NuVasive may redeem the Notes, at its option, in whole or in part until the close of business on the business day immediately preceding September 15, 2024 if the last reported sale price of Globus Class A Common Stock has been at least 130% of the conversion price then in effect for at least 20 trading days during any 30 consecutive trading day period ending on, and including, the trading day immediately preceding the date on which NuVasive delivers written notice of a redemption. The redemption price will be equal to 100% of the principal amount of such Notes to be redeemed plus accrued and unpaid interest to, but excluding, the redemption date. NuVasive will provide written notice of redemption not less than 60 nor more than 75 calendar days before the redemption date.
The Indenture does not limit the amount of debt that may be issued by Globus or its subsidiaries under the Indenture or otherwise.
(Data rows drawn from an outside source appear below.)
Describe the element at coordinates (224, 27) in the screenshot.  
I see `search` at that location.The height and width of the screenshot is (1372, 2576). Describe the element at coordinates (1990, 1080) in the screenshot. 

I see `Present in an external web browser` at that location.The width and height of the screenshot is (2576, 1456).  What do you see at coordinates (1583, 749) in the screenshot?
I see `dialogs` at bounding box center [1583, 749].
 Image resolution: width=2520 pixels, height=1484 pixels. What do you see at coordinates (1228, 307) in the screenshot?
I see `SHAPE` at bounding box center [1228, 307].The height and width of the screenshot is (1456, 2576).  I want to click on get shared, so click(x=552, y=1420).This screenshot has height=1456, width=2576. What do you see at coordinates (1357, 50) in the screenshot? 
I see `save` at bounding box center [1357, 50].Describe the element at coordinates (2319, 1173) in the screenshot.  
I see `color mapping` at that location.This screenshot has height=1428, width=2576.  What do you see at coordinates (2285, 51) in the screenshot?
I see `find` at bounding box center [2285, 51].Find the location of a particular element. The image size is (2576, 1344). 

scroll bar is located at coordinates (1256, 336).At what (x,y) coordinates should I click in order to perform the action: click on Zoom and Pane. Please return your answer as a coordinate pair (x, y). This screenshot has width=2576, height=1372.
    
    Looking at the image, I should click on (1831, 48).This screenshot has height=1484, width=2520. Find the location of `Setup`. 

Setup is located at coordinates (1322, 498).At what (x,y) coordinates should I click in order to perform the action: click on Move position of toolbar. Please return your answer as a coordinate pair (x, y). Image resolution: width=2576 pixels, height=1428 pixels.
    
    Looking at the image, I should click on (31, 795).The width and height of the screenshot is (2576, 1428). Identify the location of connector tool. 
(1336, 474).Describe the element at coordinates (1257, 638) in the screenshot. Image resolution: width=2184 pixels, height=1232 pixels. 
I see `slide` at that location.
Upon the occurrence of certain fundamental changes involving Globus, holders of the Notes may require NuVasive to repurchase for cash all or part of their Notes at a repurchase price equal to 100% of the principal amount of the Notes to be repurchased, plus accrued and unpaid interest, if any, to, but excluding, the fundamental change repurchase date.
The foregoing descriptions of the Base Indenture and the First Supplemental Indenture do not purport to be complete and are qualified in their entirety by reference to the Base Indenture and the First Supplemental Indenture, copies of which are attached as Exhibits 4.1 and 4.2 hereto, respectively, and incorporated herein by reference.
Item 2.01 | Completion of Acquisition or Disposition of Assets. |
As previously announced, on February 8, 2023, Globus entered into an Agreement and Plan of Merger (the “Merger Agreement”), with NuVasive and Zebra Merger Sub, Inc., a Delaware corporation and a wholly owned subsidiary of Parent (“Merger Sub”). On September 1, 2023, pursuant to the terms of the Merger Agreement, Merger Sub merged with and into NuVasive (the “Merger”) with NuVasive surviving as a wholly owned subsidiary of Globus.